_DATASET EXTRACT:_
==============================

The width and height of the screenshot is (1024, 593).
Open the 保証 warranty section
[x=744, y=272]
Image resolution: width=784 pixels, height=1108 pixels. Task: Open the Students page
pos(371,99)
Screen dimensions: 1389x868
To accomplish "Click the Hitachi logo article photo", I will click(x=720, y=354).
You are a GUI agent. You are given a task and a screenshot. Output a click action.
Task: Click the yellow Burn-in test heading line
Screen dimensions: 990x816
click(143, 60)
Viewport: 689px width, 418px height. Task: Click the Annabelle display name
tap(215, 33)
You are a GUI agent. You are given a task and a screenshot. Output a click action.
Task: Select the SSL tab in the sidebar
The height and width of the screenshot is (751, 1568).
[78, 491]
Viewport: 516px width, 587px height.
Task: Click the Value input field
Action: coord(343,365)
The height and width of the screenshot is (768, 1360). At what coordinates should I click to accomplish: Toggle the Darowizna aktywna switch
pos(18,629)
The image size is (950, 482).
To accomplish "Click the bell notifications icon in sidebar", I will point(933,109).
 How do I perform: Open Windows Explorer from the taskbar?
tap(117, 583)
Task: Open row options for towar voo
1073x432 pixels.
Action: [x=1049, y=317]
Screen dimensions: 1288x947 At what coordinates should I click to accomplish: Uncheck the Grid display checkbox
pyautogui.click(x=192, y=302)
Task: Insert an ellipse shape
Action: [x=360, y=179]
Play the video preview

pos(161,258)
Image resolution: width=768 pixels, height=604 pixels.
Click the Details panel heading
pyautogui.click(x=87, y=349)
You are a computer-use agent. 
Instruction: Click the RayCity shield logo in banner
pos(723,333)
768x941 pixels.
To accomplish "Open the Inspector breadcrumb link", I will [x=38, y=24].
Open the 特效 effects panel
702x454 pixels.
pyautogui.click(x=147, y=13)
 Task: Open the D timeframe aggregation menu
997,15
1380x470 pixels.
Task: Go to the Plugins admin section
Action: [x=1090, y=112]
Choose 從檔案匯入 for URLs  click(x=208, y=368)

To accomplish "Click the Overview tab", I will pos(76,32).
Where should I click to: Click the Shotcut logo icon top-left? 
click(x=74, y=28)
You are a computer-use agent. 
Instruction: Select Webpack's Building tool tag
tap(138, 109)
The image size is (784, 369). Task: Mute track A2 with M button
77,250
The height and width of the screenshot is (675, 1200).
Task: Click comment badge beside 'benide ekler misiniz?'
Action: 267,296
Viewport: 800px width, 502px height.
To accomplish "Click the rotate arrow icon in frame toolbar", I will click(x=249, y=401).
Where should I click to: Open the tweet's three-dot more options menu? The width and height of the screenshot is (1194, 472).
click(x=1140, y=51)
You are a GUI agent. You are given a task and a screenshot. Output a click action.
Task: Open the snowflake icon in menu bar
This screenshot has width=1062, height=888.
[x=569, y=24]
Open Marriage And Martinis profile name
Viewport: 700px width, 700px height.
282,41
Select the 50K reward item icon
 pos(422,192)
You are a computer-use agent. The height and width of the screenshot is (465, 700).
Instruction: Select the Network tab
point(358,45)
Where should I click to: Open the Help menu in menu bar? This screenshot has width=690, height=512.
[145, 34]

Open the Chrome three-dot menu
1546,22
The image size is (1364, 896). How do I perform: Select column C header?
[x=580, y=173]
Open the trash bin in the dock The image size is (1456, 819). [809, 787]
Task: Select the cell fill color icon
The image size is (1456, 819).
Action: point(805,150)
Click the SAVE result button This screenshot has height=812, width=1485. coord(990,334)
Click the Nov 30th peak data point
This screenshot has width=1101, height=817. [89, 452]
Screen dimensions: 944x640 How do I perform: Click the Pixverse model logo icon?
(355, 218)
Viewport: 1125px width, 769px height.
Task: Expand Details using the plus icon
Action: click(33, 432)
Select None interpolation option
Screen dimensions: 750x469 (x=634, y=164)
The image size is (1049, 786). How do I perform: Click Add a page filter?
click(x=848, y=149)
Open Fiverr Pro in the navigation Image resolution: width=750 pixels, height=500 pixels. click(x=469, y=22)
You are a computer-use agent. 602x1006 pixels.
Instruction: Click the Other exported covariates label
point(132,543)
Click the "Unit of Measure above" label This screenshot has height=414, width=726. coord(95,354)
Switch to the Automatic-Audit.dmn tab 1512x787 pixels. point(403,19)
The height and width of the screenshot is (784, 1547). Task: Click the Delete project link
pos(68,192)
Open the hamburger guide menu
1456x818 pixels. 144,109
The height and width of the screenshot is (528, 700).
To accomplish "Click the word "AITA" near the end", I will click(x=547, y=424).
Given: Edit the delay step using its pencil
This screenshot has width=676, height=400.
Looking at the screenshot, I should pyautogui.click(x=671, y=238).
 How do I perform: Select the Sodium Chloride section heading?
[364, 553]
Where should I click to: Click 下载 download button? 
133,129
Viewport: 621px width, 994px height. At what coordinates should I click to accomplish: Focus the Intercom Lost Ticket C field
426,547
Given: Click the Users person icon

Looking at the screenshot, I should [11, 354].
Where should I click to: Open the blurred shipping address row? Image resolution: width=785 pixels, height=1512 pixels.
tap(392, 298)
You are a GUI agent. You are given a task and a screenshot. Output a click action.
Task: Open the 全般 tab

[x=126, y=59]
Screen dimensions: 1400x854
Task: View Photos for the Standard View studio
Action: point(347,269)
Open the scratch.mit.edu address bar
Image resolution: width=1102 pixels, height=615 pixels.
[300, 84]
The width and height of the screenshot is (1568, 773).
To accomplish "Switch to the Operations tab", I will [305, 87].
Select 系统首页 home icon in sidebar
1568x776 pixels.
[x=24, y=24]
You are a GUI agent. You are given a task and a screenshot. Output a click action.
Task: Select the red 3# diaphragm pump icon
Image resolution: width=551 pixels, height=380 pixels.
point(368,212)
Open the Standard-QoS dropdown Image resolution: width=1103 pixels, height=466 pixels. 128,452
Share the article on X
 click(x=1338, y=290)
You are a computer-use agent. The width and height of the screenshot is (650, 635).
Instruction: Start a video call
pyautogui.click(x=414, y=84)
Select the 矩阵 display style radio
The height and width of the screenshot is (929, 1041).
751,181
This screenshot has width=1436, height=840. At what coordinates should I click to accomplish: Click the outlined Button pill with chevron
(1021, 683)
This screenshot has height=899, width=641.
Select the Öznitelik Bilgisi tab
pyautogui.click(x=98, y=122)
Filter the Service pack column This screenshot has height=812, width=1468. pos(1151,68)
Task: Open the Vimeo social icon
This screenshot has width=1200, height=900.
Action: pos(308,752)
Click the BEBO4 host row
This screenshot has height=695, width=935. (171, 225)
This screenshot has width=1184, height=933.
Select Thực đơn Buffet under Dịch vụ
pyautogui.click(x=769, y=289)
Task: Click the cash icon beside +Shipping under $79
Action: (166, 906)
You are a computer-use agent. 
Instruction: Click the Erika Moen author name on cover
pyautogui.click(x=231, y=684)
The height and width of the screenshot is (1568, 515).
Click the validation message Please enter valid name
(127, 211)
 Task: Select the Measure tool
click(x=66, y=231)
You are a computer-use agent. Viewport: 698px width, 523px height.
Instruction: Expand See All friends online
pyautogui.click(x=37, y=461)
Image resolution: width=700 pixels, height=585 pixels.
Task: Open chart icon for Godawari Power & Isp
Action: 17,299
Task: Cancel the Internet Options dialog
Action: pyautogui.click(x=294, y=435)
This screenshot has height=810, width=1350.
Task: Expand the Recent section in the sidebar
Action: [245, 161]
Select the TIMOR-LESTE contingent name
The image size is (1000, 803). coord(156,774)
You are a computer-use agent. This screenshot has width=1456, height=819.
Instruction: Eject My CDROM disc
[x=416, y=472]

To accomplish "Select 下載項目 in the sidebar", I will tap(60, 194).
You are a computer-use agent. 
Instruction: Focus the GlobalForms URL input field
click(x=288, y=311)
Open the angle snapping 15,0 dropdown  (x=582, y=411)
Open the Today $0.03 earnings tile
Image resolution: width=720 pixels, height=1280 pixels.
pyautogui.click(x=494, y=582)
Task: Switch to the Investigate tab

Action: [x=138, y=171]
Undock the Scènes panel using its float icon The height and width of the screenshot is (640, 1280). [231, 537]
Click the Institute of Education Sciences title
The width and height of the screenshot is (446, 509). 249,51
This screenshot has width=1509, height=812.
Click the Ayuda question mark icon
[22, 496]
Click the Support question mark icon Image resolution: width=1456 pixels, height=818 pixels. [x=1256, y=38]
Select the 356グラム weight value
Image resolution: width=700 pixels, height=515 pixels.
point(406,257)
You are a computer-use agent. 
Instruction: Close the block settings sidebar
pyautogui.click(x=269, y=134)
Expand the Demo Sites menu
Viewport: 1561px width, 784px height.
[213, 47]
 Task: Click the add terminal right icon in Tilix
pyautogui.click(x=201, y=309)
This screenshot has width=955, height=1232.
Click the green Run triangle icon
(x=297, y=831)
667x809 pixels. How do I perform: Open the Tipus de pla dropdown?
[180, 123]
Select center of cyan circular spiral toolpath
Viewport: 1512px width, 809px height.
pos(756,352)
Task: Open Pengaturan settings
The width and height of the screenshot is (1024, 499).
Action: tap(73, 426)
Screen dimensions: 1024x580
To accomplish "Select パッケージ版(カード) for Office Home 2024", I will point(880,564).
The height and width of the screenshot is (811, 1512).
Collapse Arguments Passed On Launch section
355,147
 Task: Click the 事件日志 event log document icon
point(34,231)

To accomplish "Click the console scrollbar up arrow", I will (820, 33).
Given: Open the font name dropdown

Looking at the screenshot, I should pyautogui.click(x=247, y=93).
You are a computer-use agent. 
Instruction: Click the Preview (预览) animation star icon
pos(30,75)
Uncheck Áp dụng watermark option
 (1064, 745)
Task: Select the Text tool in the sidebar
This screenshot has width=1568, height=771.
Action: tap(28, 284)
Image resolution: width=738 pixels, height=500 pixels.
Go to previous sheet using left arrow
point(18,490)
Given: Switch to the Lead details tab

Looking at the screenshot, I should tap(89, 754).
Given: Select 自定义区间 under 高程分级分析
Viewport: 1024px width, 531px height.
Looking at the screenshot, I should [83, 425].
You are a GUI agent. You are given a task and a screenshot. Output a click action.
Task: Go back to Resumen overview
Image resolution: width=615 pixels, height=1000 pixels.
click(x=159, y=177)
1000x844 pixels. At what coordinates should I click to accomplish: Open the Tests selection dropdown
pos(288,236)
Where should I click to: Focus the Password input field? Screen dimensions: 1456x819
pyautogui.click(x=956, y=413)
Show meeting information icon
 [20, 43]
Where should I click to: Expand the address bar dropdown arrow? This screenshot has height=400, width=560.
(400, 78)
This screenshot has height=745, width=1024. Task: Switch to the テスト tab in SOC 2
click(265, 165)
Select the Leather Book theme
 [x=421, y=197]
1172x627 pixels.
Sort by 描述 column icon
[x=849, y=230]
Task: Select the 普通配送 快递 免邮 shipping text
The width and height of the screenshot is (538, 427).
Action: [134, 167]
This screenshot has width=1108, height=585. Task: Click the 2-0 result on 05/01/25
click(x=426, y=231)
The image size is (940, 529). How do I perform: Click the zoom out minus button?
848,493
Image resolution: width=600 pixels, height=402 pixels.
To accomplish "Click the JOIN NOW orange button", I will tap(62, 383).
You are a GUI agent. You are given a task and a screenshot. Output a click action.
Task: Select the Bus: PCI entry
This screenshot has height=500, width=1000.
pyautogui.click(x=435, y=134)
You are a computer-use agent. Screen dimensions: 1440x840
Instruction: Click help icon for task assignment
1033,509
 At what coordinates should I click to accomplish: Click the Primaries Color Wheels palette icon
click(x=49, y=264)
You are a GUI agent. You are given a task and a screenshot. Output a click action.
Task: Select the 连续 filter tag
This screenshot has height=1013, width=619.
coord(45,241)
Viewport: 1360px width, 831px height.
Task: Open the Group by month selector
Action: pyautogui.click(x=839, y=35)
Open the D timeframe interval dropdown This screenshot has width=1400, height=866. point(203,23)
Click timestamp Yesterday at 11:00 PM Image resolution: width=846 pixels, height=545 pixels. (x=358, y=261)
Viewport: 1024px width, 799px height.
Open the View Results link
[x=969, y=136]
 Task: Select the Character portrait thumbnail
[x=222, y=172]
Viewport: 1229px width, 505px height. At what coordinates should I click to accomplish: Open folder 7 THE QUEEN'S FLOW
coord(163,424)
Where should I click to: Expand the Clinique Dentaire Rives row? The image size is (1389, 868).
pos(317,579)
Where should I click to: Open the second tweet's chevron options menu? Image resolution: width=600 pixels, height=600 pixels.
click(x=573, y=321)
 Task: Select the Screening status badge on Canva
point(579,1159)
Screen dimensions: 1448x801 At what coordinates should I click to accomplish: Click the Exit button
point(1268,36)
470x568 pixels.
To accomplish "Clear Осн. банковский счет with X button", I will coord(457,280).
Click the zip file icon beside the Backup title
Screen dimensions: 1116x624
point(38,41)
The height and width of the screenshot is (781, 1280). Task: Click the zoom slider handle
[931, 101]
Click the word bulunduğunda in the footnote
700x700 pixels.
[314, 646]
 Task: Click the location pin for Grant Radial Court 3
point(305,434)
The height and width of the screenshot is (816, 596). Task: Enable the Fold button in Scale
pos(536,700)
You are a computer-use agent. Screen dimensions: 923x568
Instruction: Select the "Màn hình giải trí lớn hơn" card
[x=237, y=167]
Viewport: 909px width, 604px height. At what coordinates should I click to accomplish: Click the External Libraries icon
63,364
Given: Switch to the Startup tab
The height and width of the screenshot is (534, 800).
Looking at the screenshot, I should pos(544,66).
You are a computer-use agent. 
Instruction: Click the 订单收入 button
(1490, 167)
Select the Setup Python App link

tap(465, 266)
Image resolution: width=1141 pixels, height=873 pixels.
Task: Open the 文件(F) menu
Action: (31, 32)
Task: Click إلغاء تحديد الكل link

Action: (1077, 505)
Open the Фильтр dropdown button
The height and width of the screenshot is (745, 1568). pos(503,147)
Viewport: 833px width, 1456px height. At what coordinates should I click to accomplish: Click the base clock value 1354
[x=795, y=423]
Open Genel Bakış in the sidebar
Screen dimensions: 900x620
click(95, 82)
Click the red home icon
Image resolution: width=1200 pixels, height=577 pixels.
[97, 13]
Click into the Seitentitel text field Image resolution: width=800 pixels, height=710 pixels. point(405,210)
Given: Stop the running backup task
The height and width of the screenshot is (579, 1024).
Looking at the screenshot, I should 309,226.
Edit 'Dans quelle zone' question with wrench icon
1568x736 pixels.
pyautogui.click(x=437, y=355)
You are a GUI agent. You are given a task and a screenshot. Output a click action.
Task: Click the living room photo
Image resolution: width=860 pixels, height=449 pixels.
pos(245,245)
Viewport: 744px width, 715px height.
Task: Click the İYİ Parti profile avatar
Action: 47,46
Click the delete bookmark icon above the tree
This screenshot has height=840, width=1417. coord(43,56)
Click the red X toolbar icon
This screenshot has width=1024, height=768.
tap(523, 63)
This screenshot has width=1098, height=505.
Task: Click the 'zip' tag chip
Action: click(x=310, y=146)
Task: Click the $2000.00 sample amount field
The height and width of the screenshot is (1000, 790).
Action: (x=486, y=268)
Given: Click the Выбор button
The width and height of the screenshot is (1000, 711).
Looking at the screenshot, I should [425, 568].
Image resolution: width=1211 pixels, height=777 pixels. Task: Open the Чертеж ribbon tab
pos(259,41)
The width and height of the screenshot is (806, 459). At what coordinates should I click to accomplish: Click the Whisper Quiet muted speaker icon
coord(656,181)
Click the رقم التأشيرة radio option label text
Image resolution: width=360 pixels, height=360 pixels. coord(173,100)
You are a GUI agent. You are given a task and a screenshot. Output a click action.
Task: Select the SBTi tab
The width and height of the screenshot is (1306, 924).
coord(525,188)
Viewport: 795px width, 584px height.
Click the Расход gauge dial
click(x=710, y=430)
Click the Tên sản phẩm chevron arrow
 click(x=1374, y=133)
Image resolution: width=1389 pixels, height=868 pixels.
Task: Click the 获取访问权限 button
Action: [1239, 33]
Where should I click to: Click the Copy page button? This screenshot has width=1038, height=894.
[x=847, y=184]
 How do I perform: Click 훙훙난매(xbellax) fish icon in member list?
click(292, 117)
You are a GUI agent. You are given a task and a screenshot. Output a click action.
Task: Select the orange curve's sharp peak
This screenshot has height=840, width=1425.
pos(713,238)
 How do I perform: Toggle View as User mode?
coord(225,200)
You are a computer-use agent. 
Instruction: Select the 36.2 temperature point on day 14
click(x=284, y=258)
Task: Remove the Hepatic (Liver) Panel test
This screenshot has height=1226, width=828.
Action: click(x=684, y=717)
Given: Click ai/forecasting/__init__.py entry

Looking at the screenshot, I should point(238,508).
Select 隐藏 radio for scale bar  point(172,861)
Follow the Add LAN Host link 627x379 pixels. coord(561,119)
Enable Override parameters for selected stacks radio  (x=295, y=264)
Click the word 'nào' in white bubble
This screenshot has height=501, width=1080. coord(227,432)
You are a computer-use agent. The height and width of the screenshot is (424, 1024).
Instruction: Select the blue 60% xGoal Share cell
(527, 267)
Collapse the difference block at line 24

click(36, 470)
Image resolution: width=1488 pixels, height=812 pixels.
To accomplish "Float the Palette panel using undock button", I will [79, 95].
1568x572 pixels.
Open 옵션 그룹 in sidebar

==============================

_TASK TO COMPLETE:_ Return the lines of the records from the line that contains "Task: Switch to the Investigate tab" up to and including the line that contains "I will point(880,564).", copied exactly and with nothing else.

_THE ANSWER:_
Task: Switch to the Investigate tab

Action: [x=138, y=171]
Undock the Scènes panel using its float icon The height and width of the screenshot is (640, 1280). [231, 537]
Click the Institute of Education Sciences title
The width and height of the screenshot is (446, 509). 249,51
This screenshot has width=1509, height=812.
Click the Ayuda question mark icon
[22, 496]
Click the Support question mark icon Image resolution: width=1456 pixels, height=818 pixels. [x=1256, y=38]
Select the 356グラム weight value
Image resolution: width=700 pixels, height=515 pixels.
point(406,257)
You are a computer-use agent. 
Instruction: Close the block settings sidebar
pyautogui.click(x=269, y=134)
Expand the Demo Sites menu
Viewport: 1561px width, 784px height.
[213, 47]
 Task: Click the add terminal right icon in Tilix
pyautogui.click(x=201, y=309)
This screenshot has width=955, height=1232.
Click the green Run triangle icon
(x=297, y=831)
667x809 pixels. How do I perform: Open the Tipus de pla dropdown?
[180, 123]
Select center of cyan circular spiral toolpath
Viewport: 1512px width, 809px height.
pos(756,352)
Task: Open Pengaturan settings
The width and height of the screenshot is (1024, 499).
Action: tap(73, 426)
Screen dimensions: 1024x580
To accomplish "Select パッケージ版(カード) for Office Home 2024", I will point(880,564).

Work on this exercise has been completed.